La sed de vivir en comunidad está en el corazón de cada individuo, pero, con frecuencia, las experiencias de tentación para el enriquecimiento personal y el individualismo llevan al aislamiento y a crear distancias, alimentando el miedo a los demás sin importar si están cerca o lejos, ya siendo parecidos o diferentes a nosotros. Sin embargo, para encontrar, para acercarse a alguien, normalmente hace falta coraje y a veces incluso sufrimiento, pero como cuando Natanael fue llamado por Felipe, vale la pena ir y ver (Venid y veréis). En este contexto, el obispo Kestutis Kévalas nos llamó a ver con nuestros propios ojos, no sólo Lituania, sino también los actos del Espíritu Santo y a convertirnos en apóstoles europeos de las buenas nuevas. Esto, por ejemplo, lo llevamos a cabo en Kaunas, durante la noche de evangelización con un flashmob y adoración.

 

El agua es la imagen que ha acompañado a nuestro congreso y que se ha convertido en un regalo, asegurando la paz y la justicia, siempre y cuando seamos capaces de aprender que el agua no separa, sino que conecta las orillas de un río. Consideramos llegar a los demás como una rica fuente de agua que fluye alejándose de las rocas. Basado en nuestra nueva relación con Dios (en el eje vertical), debemos ser capaces de renovar el contacto con nuestro prójimo y nuestra familia (en el eje horizontal). Sentimos que esto puede ser la única base estable de nuestros actos de piedad a favor de la justicia, paz e integridad de la creación. Durante la discusión en grupos, vimos un gran número de prácticas impresionantes de diferentes países sobre cómo se deben llevar a cabo estas iniciativas. Es también importante mencionar el éxito que conseguimos con nuestra iniciativa Well4Africa, propuesta por la fraternidad nacional de Lituania de OFS y JuFra para todas las fraternidades OFS y JuFra europeas, como un fruto concreto del congreso.

 

Nosotros, los participantes del congreso, tuvimos la oportunidad de poner en práctica nuestro amor hacia Dios y hacia nuestro prójimo visitando varios servicios sociales y uniéndonos en su trabajo fructífero.

 

Nos dimos cuenta de que cualquier acto concreto de ayudar a los demás tiene que empezar con un cambio de corazón, como la conversión y el arrepentimiento.
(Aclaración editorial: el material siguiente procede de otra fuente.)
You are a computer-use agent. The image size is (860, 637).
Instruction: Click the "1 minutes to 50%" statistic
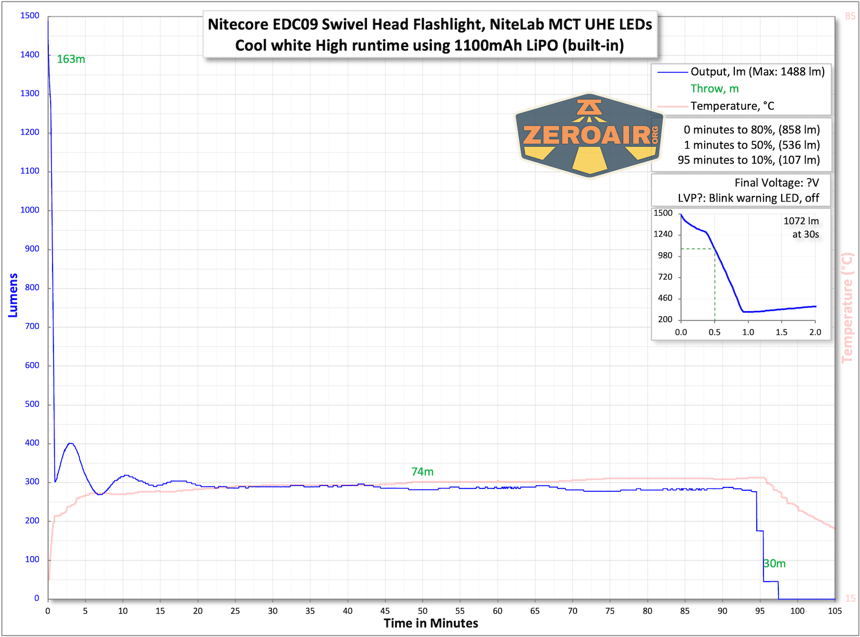pyautogui.click(x=752, y=145)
Con esto dado, el Espíritu Santo tiene que intervenir en todos nuestros actos e iniciativas como el único y solo arquitecto de nuestros proyectos, manteniéndonos a nosotros y a nuestro trabajo sencillos pero efectivos.

 

Aquél que cree en mí, ríos de agua brotarán de su interior

 

Basándonos en nuestras experiencias durante el congreso, llamamos a las fraternidades europeas de OFS y de JuFra a ser más precisos. No nos fijemos sólo en los ejes verticales y horizontales de nuestra vida (Tau) de una manera espiritual, sino que dejemos que se añada más profundidad en nuestra vida diaria.

 

Por lo tanto, nos volvemos a vosotros con las siguientes sugerencias para inspiraros:

Abriros, para que el agua viva pueda extenderse: No os aferréis al pasado y a la manera en qué siempre hemos hecho las cosas.  ¡No dejéis que el Espíritu Santo choque contra ventanas cerradas!

 

Abrid vuestra mente y vuestros brazos hacia vuestro vecino que está de pie justo delante de vosotros y no tengáis miedo de contactar con él. Mejorad las comunicaciones, tanto dentro como fuera de la familia Franciscana.

 

Enfatizad la importancia de la dignidad humana, por ejemplo, urgiendo abiertamente a los líderes europeos (posiblemente escribiendo una carta). Esto podría ser un proyecto común de la OFS y JuFra en Europa.

 

Interesaos por el futuro de nuestra sociedad, por ejemplo, involucraos en la educación de los niños y los jóvenes y trabajad juntamente con colegios y familias para subrayar la importancia de comprometerse con la comunidad local.

 

Resaltamos una vez más que, como sabemos y como hemos aprendido, estas acciones empiezan con la oración, la adoración y la contemplación silenciosa; de éstas probablemente la última sea la que echamos un poco de menos durante nuestra conferencia. Deseamos recordar aquí el precioso ejemplo de Santa Clara de Asís quien, con su manera de vivir, mantuvo el equilibrio entre acción y contemplación.

 

Desde lo más profundo de nuestro corazón queremos dar las gracias a la OFS y JuFra de Lituania por su enorme trabajo y su espectacular organización. Nos habéis provisto de unos días realmente inspiradores y habéis hecho que el espíritu franciscano viva.

 

Querríamos terminar este mensaje alabando a María, Madre de Dios. Ella ha sido nuestra acompañante desde el principio hasta el final de nuestro congreso; su imagen, el icono de Regina Familiae Franciscanae debe continuar su camino a través de las fraternidades europeas de JuFra y OFS. Su disposición siempre a decir sí y a comprometerse es una inspiración para nosotros. Que ella esté con todos nosotros y que nos ayude a vivir en verdadero espíritu franciscano.

 

En Kaunas, el 26 de agosto de 2018.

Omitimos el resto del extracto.